Single-nucleotide polymorphisms of the dopamine d2 receptor increase inflammation and fibrosis in human renal proximal tubule cells

Document Type

Journal Article

Publication Date

3-1-2014

Journal

Hypertension

Volume

63

Issue

3

DOI

10.1161/HYPERTENSIONAHA.113.02569

Keywords

chronic kidney disease; kidney; receptors, dopamine D2

Abstract

The dopamine D2 receptor (D2R) negatively regulates inflammation in mouse renal proximal tubule cells (RPTCs), and lack or downregulation of the receptor in mice increases the vulnerability to renal inflammation independent of blood pressure. Some common single-nucleotide polymorphisms (SNPs; rs6276, rs6277, and rs1800497) in the human DRD2 gene are associated with decreased D2R expression and function, as well as high blood pressure. We tested the hypothesis that human RPTCs (hRPTCs) expressing these SNPs have increased expression of inflammatory and injury markers.
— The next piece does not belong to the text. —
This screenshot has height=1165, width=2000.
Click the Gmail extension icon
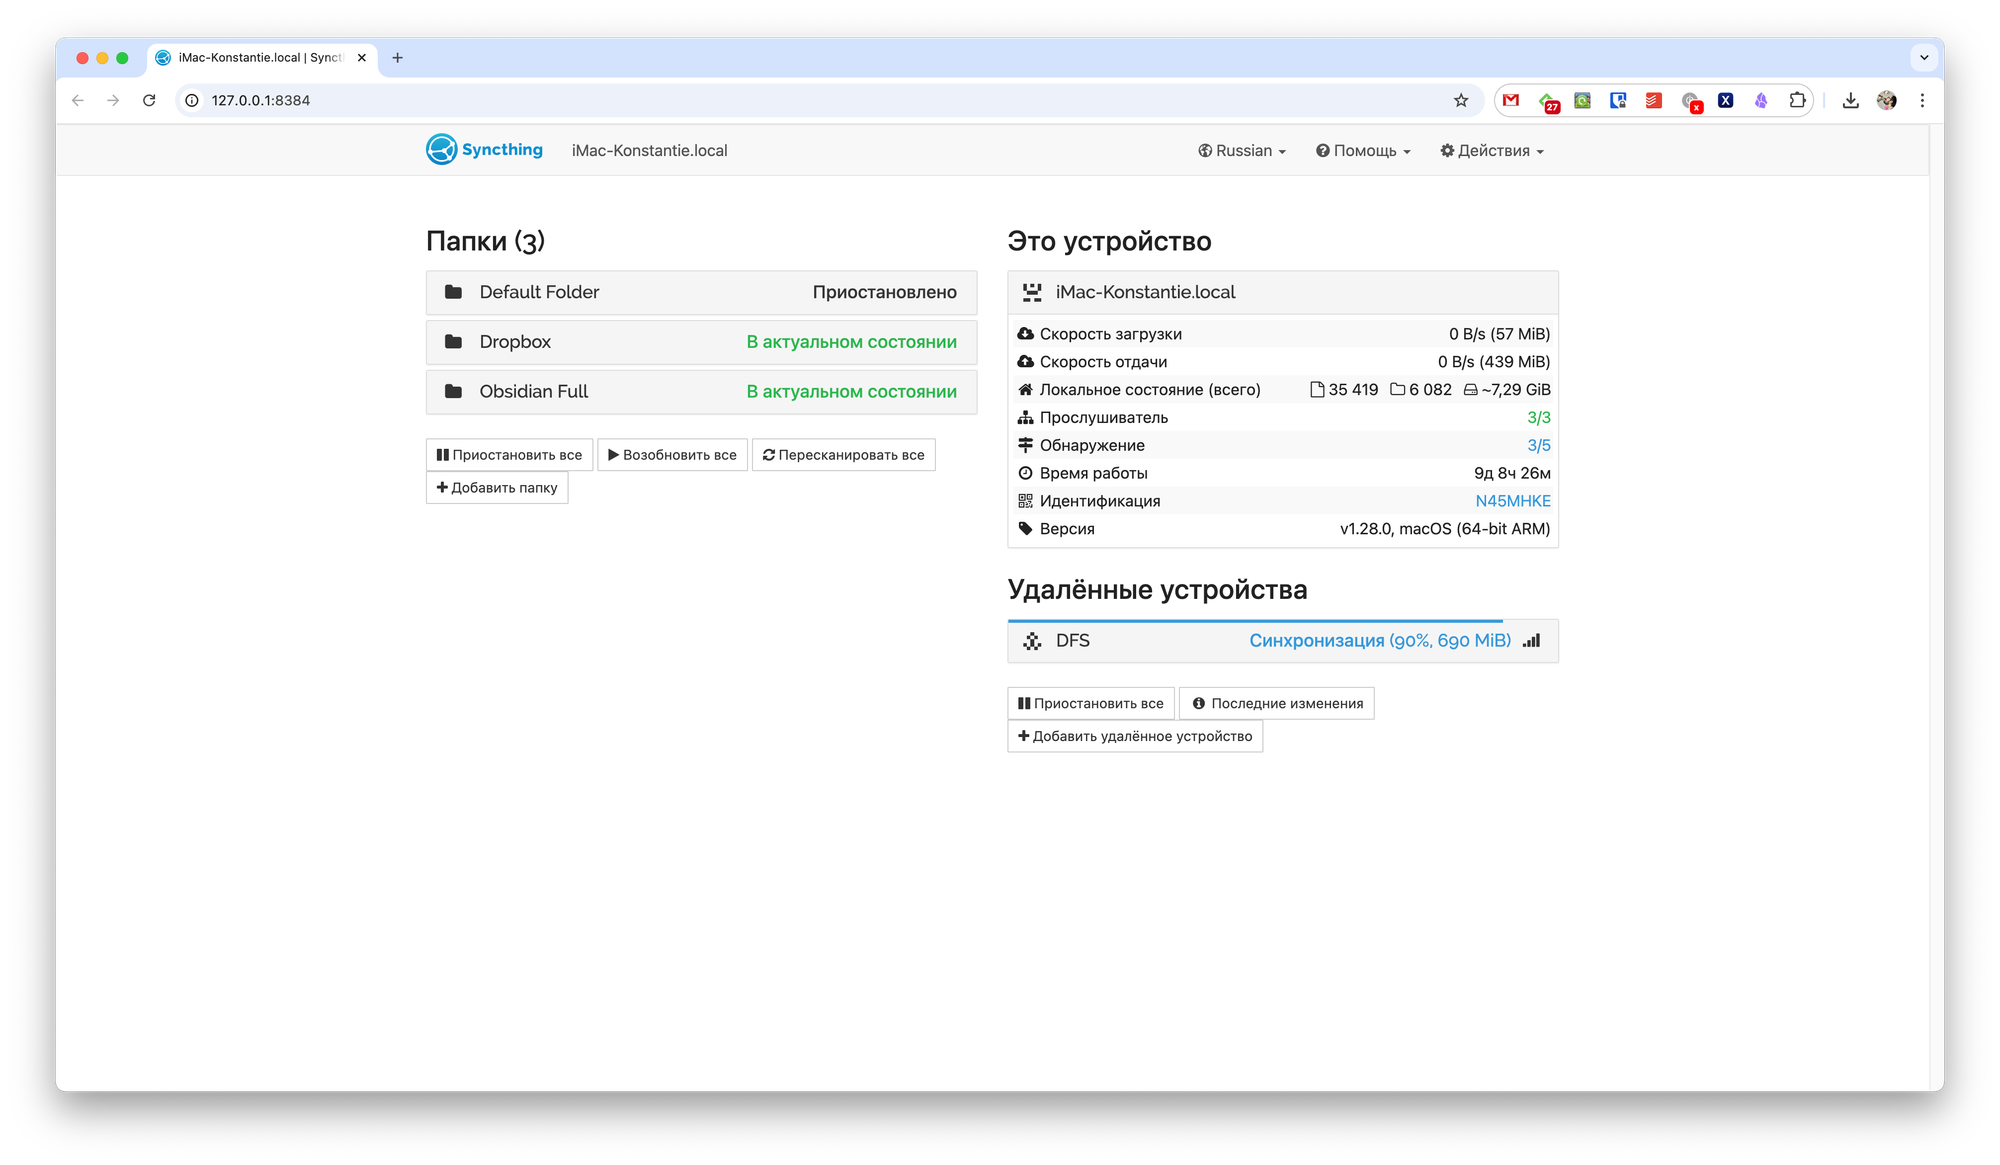[x=1511, y=100]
We studied immortalized hRPTCs carrying D2R SNPs and compared them with cells carrying no D2R SNPs. RPTCs with D2R SNPs had decreased D2R expression and function. The expressions of the proinflammatory tumor necrosis factor-α and the profibrotic transforming growth factor-β1 and its signaling targets Smad3 and Snail1 were increased in hRPTC with D2R SNPs. These cells also showed induction of epithelial mesenchymal transition and production of extracellular matrix proteins, assessed by increased vimentin, fibronectin 1, and collagen I a1. To test the specificity of these D2R SNP effects, hRPTC with D2R SNPs were transfected with a plasmid encoding wild-type DRD2. The expression of D2R was increased and that of transforming growth factor-β1, Smad3, Snail1, vimentin, fibronectin 1, and collagen I a1 was decreased in hRPTC with D2R SNPs transfected with wild-type DRD2 compared with hRPTC-D2R SNP transfected with empty vector. These data support the hypothesis that D2R function has protective effects in hRPTCs and suggest that carriers of these SNPs may be prone to chronic renal disease and high blood pressure. © 2013 American Heart Association, Inc.